Implementation Files:

• etc/afpd/volume.c - Volume-specific performance and caching configuration
• etc/afpd/directory.c - Directory caching and optimization settings
• libatalk/util/netatalk_conf.c - Filesystem performance parameter processing

[HighPerformanceVolume]
path = /srv/fast-storage

# Performance settings
stat vol = no         # Don't update volume statistics
ea = ad               # Use AppleDouble for extended attributes
vol charset = UTF8    # Efficient character encoding
mac charset = MAC_ROMAN

# Caching
dircachesize = 131072 # Max directory cache entries
dsireadbuf = 32       # Scale factor for DSI/TCP readahead buffer, default is 12. Is multiplies of DSI server quantum (1MB by default).

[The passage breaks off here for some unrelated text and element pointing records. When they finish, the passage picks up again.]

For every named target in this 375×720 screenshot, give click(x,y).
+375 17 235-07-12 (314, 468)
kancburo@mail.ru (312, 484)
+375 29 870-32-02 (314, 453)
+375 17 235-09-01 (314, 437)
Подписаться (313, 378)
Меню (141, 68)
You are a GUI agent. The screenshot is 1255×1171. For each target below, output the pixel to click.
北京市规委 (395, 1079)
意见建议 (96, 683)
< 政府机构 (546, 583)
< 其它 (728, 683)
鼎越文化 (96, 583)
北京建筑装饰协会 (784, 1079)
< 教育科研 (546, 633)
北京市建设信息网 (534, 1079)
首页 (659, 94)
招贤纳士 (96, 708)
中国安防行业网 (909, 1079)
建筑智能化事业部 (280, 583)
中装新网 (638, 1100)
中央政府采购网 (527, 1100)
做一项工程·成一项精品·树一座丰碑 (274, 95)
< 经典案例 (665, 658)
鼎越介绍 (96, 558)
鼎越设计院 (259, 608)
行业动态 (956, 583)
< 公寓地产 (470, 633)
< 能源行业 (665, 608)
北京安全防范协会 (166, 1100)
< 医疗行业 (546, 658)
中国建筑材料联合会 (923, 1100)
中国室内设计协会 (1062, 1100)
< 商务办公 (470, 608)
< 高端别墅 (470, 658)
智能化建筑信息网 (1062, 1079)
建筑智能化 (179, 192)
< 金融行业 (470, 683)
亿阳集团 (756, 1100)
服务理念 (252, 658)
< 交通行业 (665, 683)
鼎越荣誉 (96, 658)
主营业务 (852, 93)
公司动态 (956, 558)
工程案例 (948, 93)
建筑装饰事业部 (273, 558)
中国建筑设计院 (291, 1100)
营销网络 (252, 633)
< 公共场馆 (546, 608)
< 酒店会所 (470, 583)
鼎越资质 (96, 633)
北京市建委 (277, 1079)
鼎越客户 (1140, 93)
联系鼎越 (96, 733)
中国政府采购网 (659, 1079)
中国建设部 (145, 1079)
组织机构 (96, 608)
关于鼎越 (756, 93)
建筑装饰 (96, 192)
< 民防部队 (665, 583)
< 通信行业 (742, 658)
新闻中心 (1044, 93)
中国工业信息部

stat vol = no         # Don't update volume stats frequently

Database Tuning

Implementation Files:

• etc/cnid_dbd/main.c - Berkeley DB daemon configuration and optimization
• etc/cnid_metad/main.c - CNID metadata coordinator configuration
• libatalk/cnid/cnid_dbd/ - Berkeley DB backend tuning and configuration

[Global]
# Berkeley DB tuning
cnid server ipconfig = localhost:4700

# CNID database optimization occurs in Berkeley DB configuration
# Set via environment variables or database-specific config

Security Configuration

Implementation Files:

• etc/afpd/volume.c - Volume access control and permission management
• etc/afpd/auth.c - Authentication and authorization configuration
• libatalk/util/netatalk_conf.c - Security parameter validation and processing

Access Control

[Global]
# Global security settings
admin group = @admin
guest account = nobody

[SecureVolume]
path = /srv/confidential

# Strict access control
valid users = @management @hr
invalid users = @interns @contractors
admin users = @it-admin

# Force ownership
force user = secure-data
force group = secure-data

Network Security

Implementation Files:

• etc/afpd/afp_config.c - Network interface restrictions and security settings
• libatalk/dsi/dsi_tcp.c - TCP connection security and validation
• etc/afpd/auth.c - Authentication security requirements and enforcement

[Global]
# IP-based restrictions (if supported by platform)
afp interfaces = eth0  # Limit to internal network interface

# Authentication requirements
uam list = uams_dhx2.so  # Require encrypted authentication
guest account =          # Disable guest access

File System Security

Implementation Files:

• etc/afpd/volume.c - Unix privilege enforcement and permission management
• etc/afpd/file.c - File operation security and access validation
• libatalk/adouble/ad_lock.c - File locking and concurrent access security

[SecureVolume]
# Unix privilege enforcement
unix priv = yes
inherit perms = yes

# Strict permissions
file perm = 0640
directory perm = 0750
umask = 027

# Prevent certain operations
delete readonly = no

Troubleshooting Configuration

Debug Logging

[Global]
# Maximum debug logging
log level = default:debug9 afpd:debug9 cnid:debug9

# Separate debug log
log file = /var/log/netatalk-debug.log

Connection Debugging

[Global]
# Connection debugging
sleep time = 1         # Reduce sleep time for testing
max connections = 10   # Limit connections during debugging

# Network debugging
tcp rcvbuf = 8192     # Smaller buffers for testing
tcp sndbuf = 8192

Volume Testing

[TestVolume]
path = /tmp/netatalk-test
guest ok = yes

# Minimal restrictions for testing
read only = no
unix priv = no
file perm = 0666
directory perm = 0777

Configuration Validation

Syntax Checking

# Check configuration syntax
?

# Verify volume accessibility
netatalk -V

# Test specific volume
afpd -d -f /etc/netatalk/afp.conf

Runtime Configuration

# Display active configuration
afpd -V

# Check loaded UAMs
afpd -h

# Monitor configuration changes
tail -f /var/log/netatalk.log

This configuration guide provides comprehensive coverage of Netatalk setup options, from basic file sharing to advanced enterprise deployments with sophisticated authentication and access control requirements.